Mogherini, Obama, Putin. Políticos também choram

Entre as muitas lágrimas derramadas em reação aos atentados de Bruxelas, as da chefe da diplomacia europeia foram das que chamaram mais a atenção. Mas Federica Mogherini não é a primeira política a chorar em público. Nem será a última. Então, porque é que isso surpreende?

"Nas sociedades ocidentais há muito da liturgia do cargo. Os políticos devem simbolizar algo acima dos homens, dos comuns mortais", explicou ao DN Edson Athayde, publicitário brasileiro que dirigiu várias campanhas políticas em Portugal. Essa ideia, disse, refere-se ao passado e a uma época em que a comunicação pública era "muito limitada, controlada e encenada". Hoje em dia tal já não é possível. "Teremos cada vez mais políticos a agir como gente como a gente", indicou.

Nem o presidente norte-americano, Barack Obama, líder da maior potência mundial, está imune às emoções e chorou em janeiro, quando falou da política de armas nos EUA. Obama lembrou o tiroteio de 2012 na escola primária de Sandy Hook, em que morreram 20 crianças.
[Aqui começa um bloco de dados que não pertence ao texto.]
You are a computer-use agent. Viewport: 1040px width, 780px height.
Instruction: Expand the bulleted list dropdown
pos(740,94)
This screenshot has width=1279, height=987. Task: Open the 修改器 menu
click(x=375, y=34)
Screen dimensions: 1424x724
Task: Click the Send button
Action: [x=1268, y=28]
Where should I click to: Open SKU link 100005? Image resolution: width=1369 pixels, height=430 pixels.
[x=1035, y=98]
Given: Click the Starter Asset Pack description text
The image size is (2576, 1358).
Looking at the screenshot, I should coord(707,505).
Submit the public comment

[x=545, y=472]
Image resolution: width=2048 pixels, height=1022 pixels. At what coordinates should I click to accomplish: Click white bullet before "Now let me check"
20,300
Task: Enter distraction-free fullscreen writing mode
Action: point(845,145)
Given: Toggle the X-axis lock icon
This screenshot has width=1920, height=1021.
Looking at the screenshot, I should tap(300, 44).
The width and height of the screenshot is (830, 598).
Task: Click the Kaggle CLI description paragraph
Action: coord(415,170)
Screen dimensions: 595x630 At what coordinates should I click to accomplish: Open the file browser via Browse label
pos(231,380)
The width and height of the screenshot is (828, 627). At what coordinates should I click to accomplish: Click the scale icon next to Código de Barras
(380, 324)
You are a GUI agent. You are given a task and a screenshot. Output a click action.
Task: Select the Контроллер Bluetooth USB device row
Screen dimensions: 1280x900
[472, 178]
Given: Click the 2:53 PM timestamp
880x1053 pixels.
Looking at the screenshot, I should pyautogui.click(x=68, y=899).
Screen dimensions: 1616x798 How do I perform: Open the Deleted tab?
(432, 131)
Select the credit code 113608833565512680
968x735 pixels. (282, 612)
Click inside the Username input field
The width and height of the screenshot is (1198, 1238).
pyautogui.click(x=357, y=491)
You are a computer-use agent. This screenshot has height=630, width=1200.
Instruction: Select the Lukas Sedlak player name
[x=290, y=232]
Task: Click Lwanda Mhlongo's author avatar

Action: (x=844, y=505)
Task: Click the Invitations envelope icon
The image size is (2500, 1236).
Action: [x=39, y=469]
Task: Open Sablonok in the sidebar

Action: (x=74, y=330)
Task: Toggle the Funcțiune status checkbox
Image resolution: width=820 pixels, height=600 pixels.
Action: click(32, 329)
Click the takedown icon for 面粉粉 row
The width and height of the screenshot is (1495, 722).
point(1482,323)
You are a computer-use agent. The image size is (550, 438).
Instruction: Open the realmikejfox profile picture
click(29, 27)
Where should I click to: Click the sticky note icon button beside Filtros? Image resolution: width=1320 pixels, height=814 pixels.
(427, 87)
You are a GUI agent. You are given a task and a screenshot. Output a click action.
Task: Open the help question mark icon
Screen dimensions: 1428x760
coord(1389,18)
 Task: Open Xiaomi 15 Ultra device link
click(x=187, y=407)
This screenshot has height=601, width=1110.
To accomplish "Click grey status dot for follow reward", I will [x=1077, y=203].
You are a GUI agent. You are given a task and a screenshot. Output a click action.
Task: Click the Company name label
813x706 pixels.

Há um ano, numa cerimónia de homenagem às 150 vítimas mortais da queda do voo da German Wings nos Alpes, a chanceler alemã Angela Merkel não chorou mas estava visivelmente emocionada junto ao primeiro-ministro espanhol, Mariano Rajoy, e ao presidente francês, François Hollande.

E não é só em momentos de tragédia que os políticos choram. Em 2012, o russo Vladimir Putin, então primeiro-ministro, chorou depois de ter ganho as eleições que voltaram a colocá-lo no Kremlin. E há quem chore ao anunciar alterações políticas difíceis. Foi o caso de Elsa Fornero, ministra da Segurança Social italiana, que irrompeu em lágrimas em 2011 quando anunciou o pacote de austeridade no valor de 30 mil milhões de euros do governo de Mario Monti. Ou da vice-primeira-ministra sueca, Asa Romson, que em novembro anunciou medidas para tentar travar os números de requerentes de asilo, revertendo a política de porta aberta do país.

"Cada figura pública tem o seu perfil, a sua persona. Se o político tem um histórico de passionalidade ou de informalidade, o facto de chorar pode não ter mal", referiu Athayde. "Mesmo se não tiver esse perfil, esse pode ser o momento em que cria uma ligação nova e forte com os eleitores", acrescentou, explicando contudo que em alguns casos o gesto pode ser malvisto.

O facto de ser um homem ou uma mulher também tem impacto. "Haverá as diferenças de descodificação das coisas relacionadas com o género. Uma mulher chorar pode ser sinal de fraqueza, visto como algo mau, ou sinal de que é alguém que sente e vive muito alguma situação, e interpretado como algo bom", disse.